Identifying a viable business model and a differentiating competitive position that captures value does not guarantee success when companies face constant change. To gain long-term value, companies must balance agility and control, giving project teams the authority to experiment with new configurations while constantly investing in the capabilities needed for the future.

As I noted earlier, the challenge for established companies is often not to engineer an entirely new competitive position, but rather to support business activity that drives incremental but continuous improvement. It is in the development of plans to realign the company’s activities that strategy is developed every day, not in its initial grand design. As tactical or operational as they may seem, these adaptations are fundamentally strategic because they cut across functions within the company and require systemic change. However, top managers give them little attention on a day-to-day basis.

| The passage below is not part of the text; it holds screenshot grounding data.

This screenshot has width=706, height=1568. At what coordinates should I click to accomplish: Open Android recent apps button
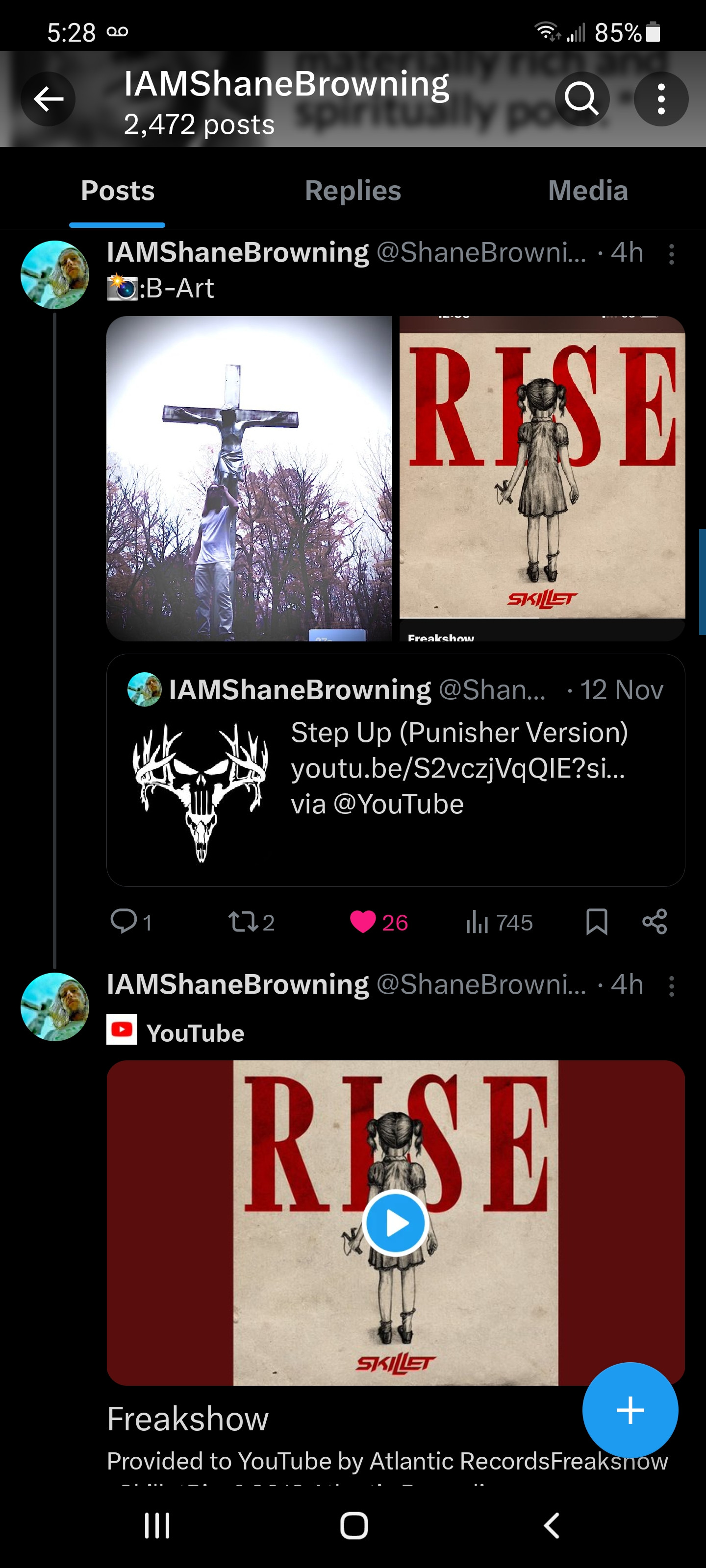(x=156, y=1525)
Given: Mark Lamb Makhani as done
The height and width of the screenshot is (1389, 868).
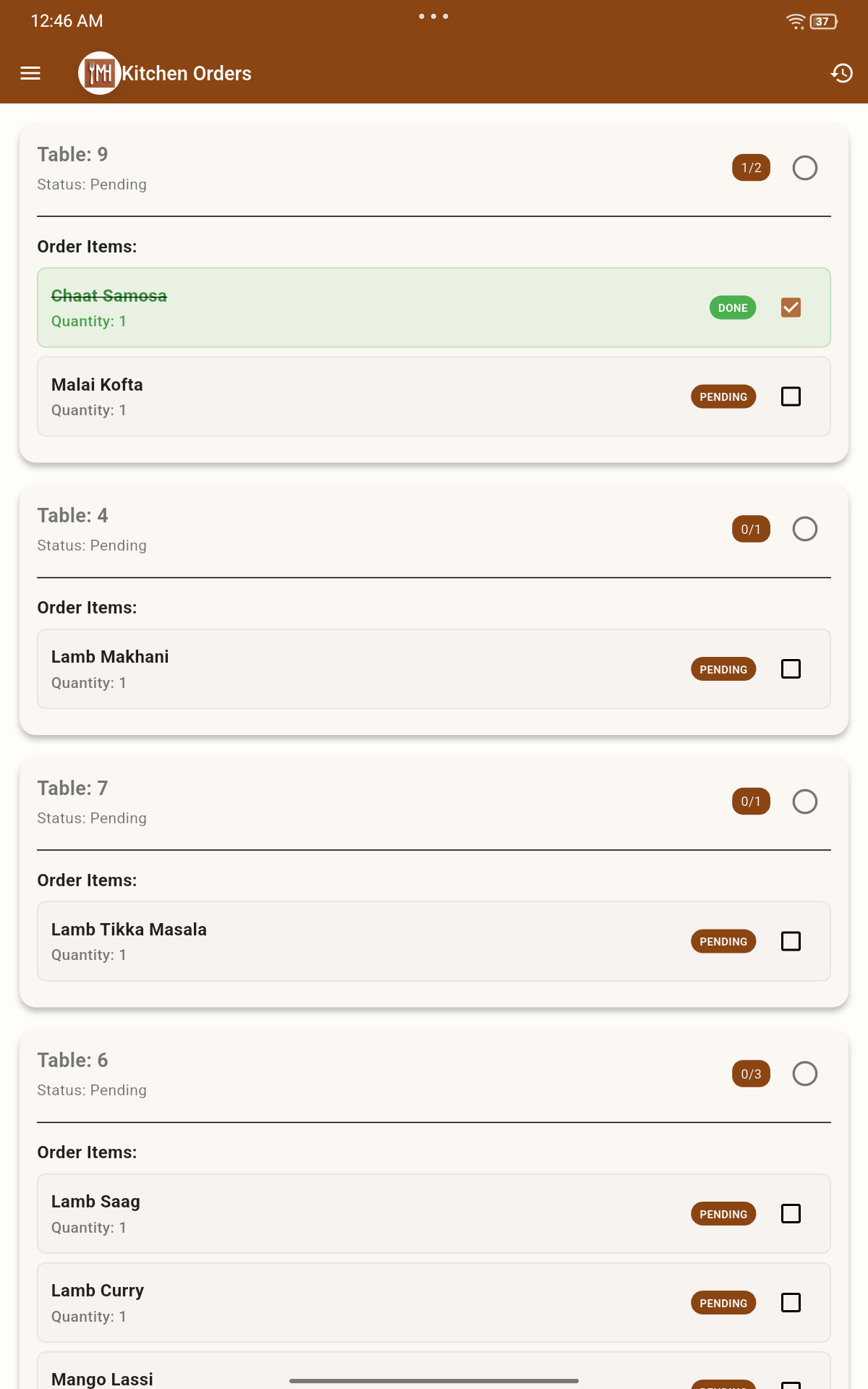Looking at the screenshot, I should click(x=791, y=669).
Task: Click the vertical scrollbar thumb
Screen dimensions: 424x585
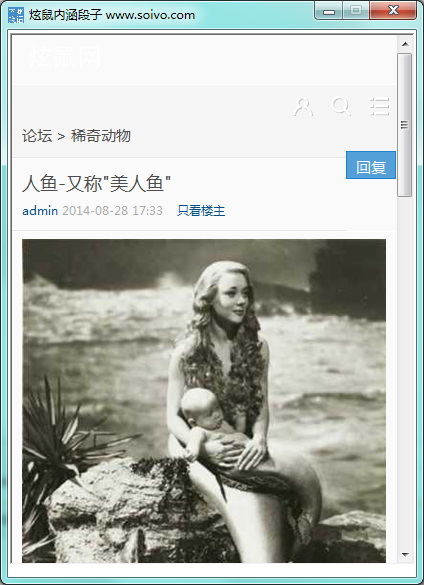Action: 405,125
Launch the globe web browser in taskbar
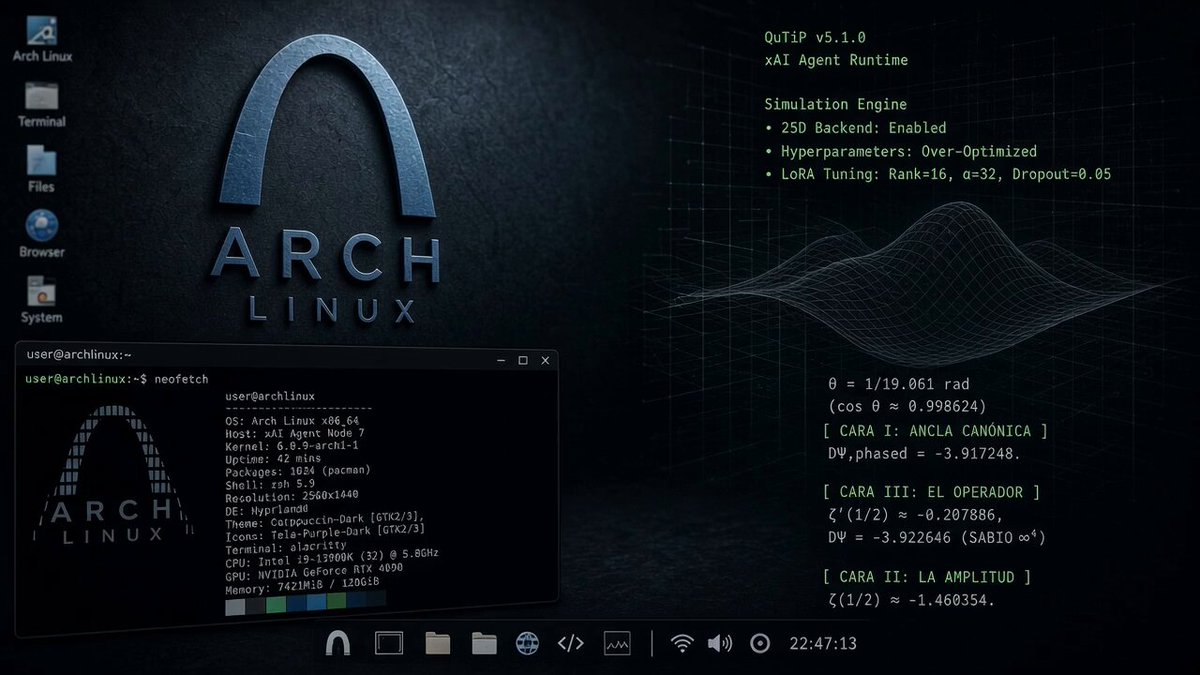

The solution for both established and young companies is a strategic approach that advocates experimentation within the boundaries set by top management. Each exploratory project must have a clear objective, a schedule, metrics, responsible parties, and milestones that trigger cutoff and review decisions. However, CEOs cannot and should not get involved in the minutiae of projects; that would just be overwhelming. Control is first maintained through adherence to a classic, well-articulated, and well-communicated strategy that clarifies how the company will outperform competitors pursuing the same business model.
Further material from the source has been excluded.